§ WHAT IS BEING ASKED
Which lines mention "Follow"? Show each one from the listing.

Start of PROVIDED DATA

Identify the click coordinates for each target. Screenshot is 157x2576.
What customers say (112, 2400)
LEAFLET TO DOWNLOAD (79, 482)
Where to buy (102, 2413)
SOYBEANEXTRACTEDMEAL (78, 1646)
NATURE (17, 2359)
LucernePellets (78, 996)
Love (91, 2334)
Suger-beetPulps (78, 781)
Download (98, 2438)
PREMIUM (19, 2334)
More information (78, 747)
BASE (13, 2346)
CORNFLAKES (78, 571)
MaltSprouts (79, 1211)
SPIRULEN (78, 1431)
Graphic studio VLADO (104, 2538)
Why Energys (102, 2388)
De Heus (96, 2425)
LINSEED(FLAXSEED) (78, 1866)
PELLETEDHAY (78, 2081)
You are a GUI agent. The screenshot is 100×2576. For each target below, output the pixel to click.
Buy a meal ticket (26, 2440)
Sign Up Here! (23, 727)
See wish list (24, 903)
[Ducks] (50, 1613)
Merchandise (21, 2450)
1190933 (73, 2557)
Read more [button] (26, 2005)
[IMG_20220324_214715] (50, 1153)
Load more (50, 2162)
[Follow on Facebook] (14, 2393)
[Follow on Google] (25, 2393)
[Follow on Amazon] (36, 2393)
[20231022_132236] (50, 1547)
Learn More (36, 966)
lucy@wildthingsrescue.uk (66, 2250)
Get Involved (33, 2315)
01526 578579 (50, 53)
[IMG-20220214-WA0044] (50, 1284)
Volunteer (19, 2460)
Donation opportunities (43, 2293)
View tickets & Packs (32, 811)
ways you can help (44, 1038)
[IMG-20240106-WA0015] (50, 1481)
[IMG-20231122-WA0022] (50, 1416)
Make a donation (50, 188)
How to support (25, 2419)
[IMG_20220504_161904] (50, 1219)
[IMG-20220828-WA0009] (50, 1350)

End of PROVIDED DATA
Start of PROVIDED DATA

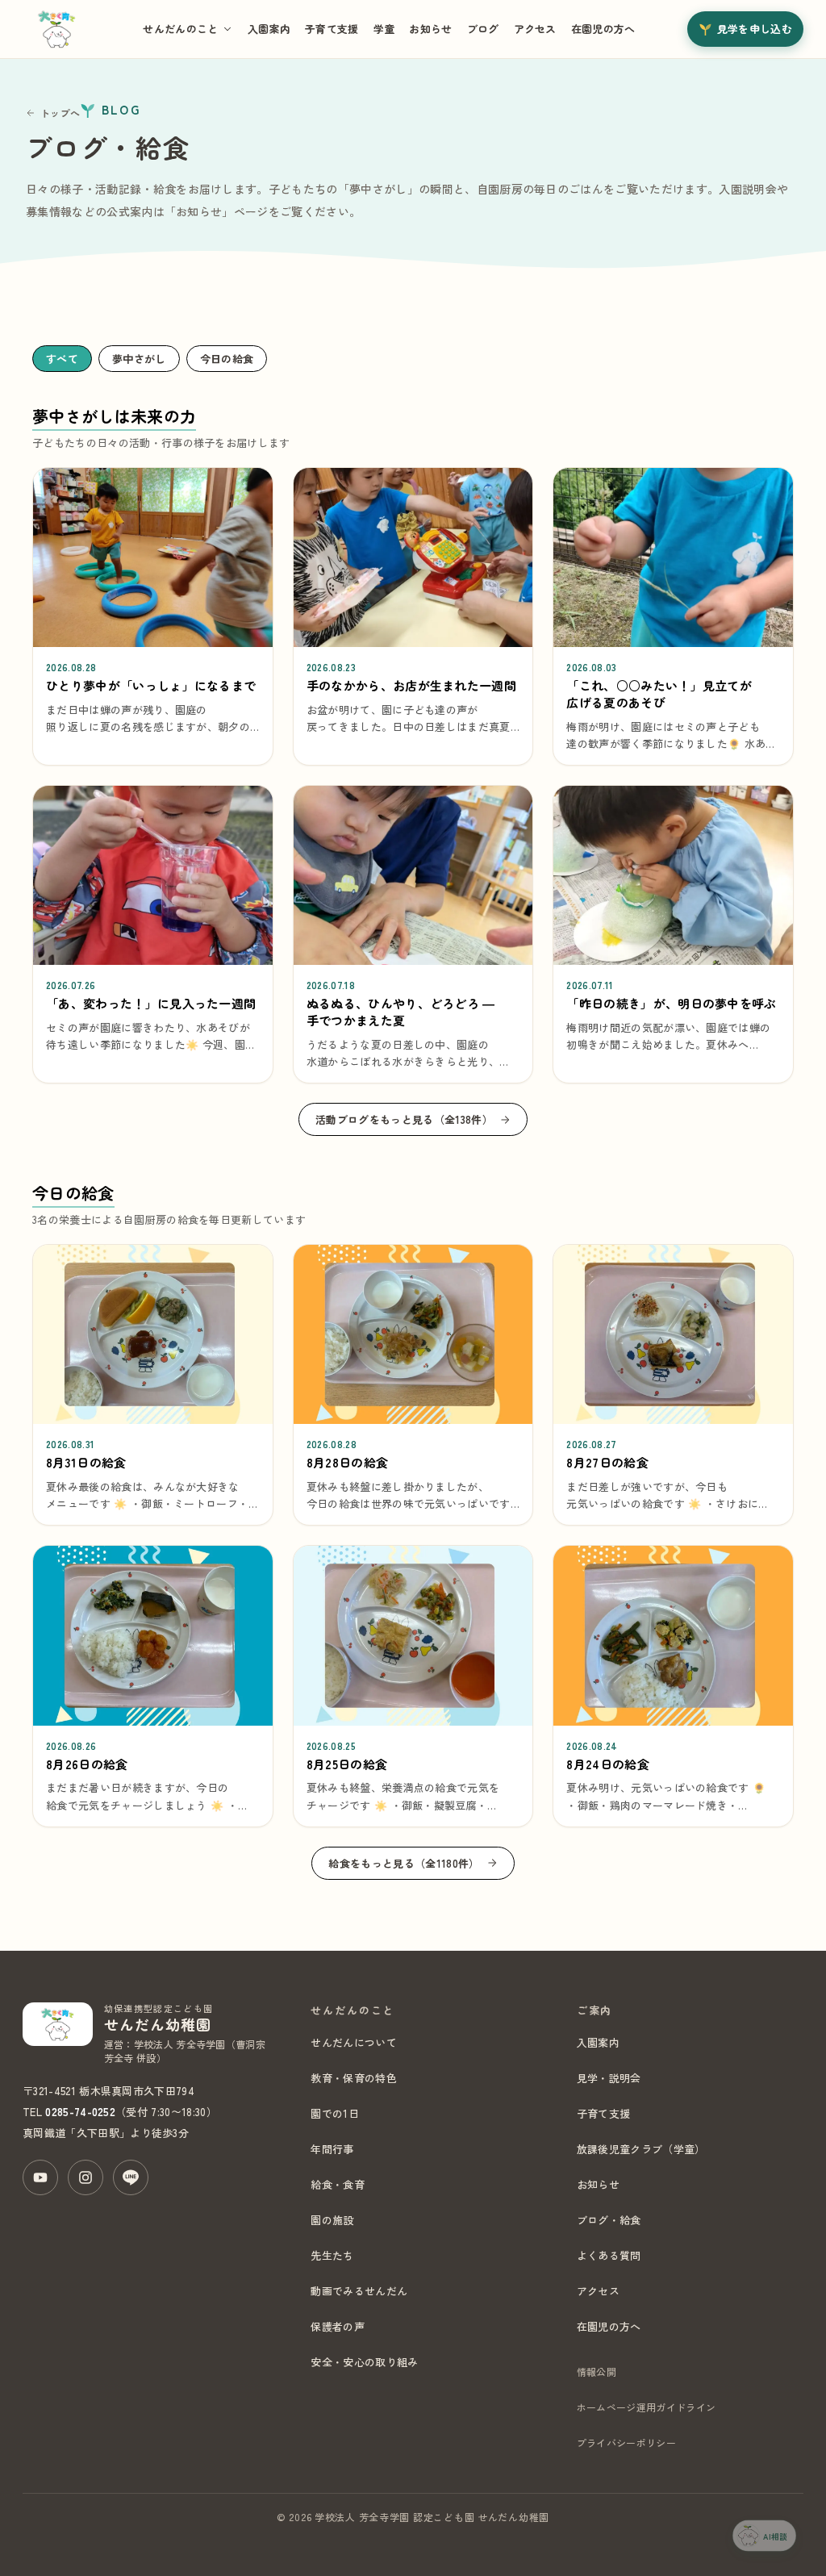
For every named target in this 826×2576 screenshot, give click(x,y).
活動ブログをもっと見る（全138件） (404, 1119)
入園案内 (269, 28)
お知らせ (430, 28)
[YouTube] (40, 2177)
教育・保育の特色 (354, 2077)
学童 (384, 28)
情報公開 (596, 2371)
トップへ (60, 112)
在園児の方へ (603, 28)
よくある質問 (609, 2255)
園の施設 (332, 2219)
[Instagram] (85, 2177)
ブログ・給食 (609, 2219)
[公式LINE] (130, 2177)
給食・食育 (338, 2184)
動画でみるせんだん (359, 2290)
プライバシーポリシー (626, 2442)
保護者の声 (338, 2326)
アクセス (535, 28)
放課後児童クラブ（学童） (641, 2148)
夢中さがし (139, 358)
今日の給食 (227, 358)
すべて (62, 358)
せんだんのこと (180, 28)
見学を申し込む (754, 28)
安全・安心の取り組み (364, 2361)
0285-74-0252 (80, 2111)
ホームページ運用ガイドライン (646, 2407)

End of PROVIDED DATA
Start of PROVIDED DATA

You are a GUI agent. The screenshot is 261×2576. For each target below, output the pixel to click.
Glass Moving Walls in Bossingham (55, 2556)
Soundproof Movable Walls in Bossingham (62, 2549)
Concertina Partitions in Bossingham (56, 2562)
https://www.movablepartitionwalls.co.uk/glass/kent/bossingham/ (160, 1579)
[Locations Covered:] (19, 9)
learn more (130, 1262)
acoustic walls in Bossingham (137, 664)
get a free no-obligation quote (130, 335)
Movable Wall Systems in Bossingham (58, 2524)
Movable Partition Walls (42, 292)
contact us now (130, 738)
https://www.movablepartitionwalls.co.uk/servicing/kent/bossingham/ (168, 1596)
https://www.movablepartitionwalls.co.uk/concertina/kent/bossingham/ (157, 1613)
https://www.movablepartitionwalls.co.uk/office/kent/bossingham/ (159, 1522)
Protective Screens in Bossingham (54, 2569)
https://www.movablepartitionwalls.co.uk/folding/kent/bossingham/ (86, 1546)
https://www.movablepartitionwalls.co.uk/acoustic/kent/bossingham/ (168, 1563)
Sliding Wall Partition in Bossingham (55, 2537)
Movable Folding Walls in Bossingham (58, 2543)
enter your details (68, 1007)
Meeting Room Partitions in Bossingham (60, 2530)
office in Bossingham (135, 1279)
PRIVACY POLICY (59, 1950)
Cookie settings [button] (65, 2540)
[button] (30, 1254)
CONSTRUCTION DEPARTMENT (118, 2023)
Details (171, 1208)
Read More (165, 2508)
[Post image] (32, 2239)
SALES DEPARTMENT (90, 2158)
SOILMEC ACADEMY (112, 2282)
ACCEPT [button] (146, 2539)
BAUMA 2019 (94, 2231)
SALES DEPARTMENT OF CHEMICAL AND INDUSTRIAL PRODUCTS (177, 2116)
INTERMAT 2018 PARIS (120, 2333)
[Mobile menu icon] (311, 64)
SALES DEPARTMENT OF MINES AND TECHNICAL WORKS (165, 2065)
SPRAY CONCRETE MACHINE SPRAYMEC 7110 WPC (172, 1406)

End of PROVIDED DATA

§ TASK SOLUTION
[Follow on Facebook] (14, 2393)
[Follow on Google] (25, 2393)
[Follow on Amazon] (36, 2393)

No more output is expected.